YOUR OBJECTIVE
Every line from the one with "You are a computer-use" to the end of the data needs to be copied exactly, and no line before it.

(Stored records)
------
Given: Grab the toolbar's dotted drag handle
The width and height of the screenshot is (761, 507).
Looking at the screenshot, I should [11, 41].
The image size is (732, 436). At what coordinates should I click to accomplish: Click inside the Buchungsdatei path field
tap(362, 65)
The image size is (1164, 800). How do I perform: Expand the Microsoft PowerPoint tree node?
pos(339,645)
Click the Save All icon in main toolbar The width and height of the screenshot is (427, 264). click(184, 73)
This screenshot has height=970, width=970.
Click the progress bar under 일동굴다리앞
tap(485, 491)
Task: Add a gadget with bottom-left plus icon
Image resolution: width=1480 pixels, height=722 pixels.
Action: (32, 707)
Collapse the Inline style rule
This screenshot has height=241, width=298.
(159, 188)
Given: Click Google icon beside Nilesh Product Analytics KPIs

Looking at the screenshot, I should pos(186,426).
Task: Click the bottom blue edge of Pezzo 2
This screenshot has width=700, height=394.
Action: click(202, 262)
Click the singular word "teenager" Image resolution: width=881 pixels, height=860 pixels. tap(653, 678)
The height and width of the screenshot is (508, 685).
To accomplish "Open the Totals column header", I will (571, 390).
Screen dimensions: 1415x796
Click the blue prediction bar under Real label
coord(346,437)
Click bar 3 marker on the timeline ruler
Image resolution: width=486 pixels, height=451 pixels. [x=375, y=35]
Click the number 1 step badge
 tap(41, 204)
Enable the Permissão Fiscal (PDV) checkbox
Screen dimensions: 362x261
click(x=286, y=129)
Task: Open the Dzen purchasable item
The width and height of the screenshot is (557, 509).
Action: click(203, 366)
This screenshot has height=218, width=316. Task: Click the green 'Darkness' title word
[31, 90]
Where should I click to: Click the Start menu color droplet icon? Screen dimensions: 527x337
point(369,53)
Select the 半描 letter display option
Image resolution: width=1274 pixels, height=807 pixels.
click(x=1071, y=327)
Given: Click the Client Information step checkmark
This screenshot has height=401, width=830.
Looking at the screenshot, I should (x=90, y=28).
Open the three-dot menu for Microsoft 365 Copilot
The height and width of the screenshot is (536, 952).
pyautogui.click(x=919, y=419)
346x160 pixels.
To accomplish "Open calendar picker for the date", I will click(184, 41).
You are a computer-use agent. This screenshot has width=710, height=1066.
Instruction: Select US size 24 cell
------
OUTPUT OF THE EXERCISE
You are a computer-use agent. This screenshot has width=710, height=1066.
Instruction: Select US size 24 cell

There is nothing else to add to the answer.